Their idea was that if they could get their rogue access point close enough to your phone, then the interference caused even by your fingers moving in front of the on-screen keyboard might produce detectable differences in the CSI data that they measured.
And if they could guess when you were about to start entering a PIN using just 10 widely spaced positions on the screen, rather than when you were busy with the more complicated business of navigating through a web form or typing words from the entire keyboard…
…then they could focus their attention on the moments when they had the best chance of success.
Limitations of the attack
The paper is mathematically rather technical: it helps if you are already familiar with techniques such as discrete wavelet transforms, dynamic time warping and machine learning.
But the bottom line, in brief, is that the researchers claim modest success in guessing PINs tapped in on mobile phones, based on Wi-Fi interference caused by the fingers doing the tapping.
Fortunately, the current version of the attack seems to have many limitations:
- The attack only works with one model of Wi-Fi network card, which limits the range of Wi-Fi devices that can be modified for malicious purposes.

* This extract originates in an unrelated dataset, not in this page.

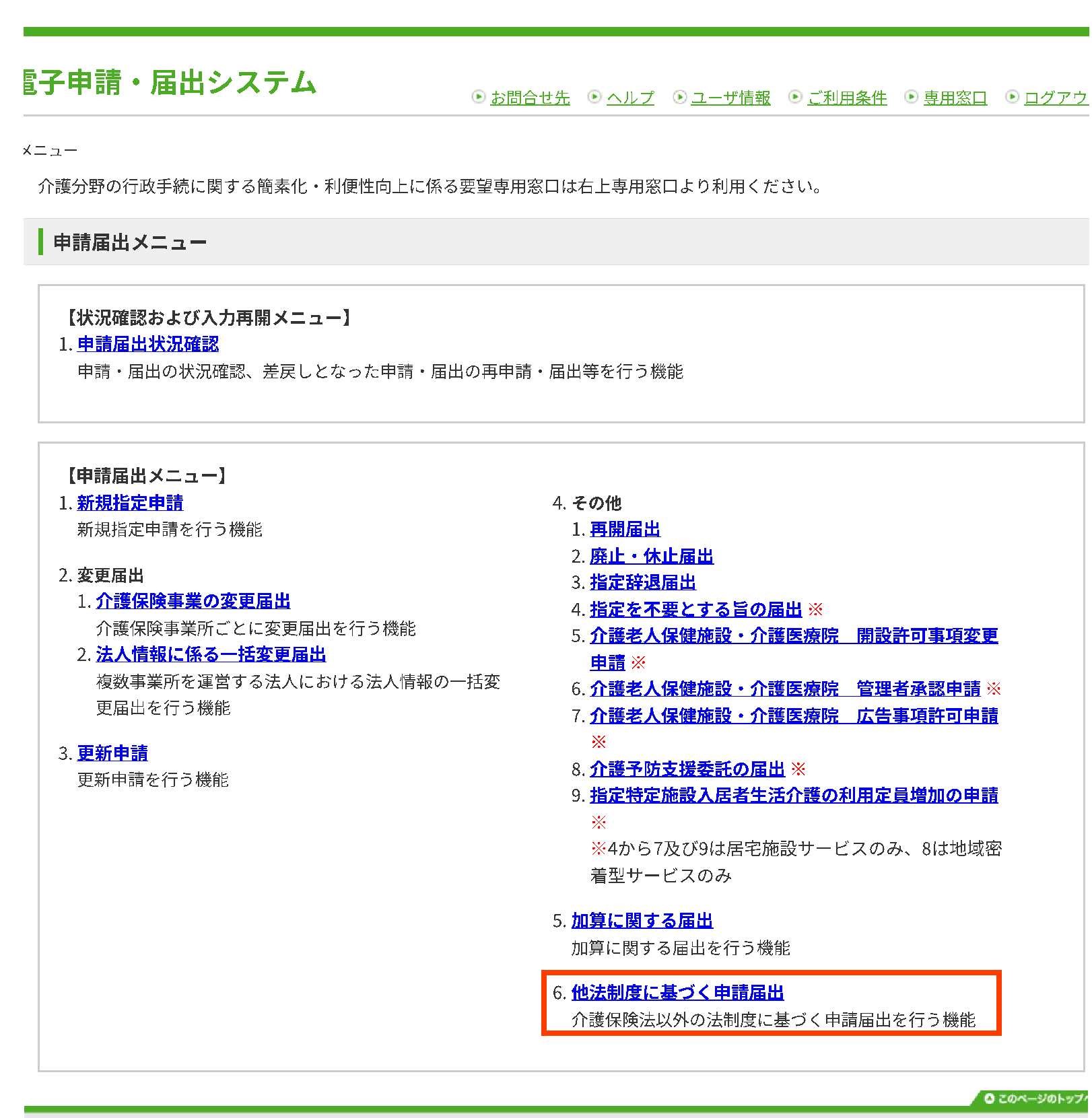Click the arrow icon beside お問合せ先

- The attack relies on modified firmware code that is prone to crashing, which limits its usefulness.
- The attack only works on unencrypted networks, because the authors haven’t yet managed to squeeze both the CSI-grabbing code and Wi-Fi decryption code into the limited firmware space available.
- The tests were done in what looks like a rather sterile radio environment, without the levels of interference you might expect in real life.
- The attack relies on a consistent stream of network replies from your phone (800 ping replies per second) to form the basis of the CSI measurements, a rate that we found hard to maintain when we tried in an office environment.
- The attack doesn’t yet seem to scale from PIN entry to full-on passwords, so it isn’t applicable to all login pages you may use.
- The attack is thwarted by two-factor authentication (2FA), because it relies on guessing a password that can be re-used indefinitely.
What to do?
You can probably guess our advice in this case.
Use 2FA whenever you can, and you will be taking a big step towards a digital lifetstyle in which you greatly reduce the risk of sniffed and stolen passwords.
If the crooks can’t figure out what tomorrow’s login code is going to be, there’s no longer much point in stealing today’s.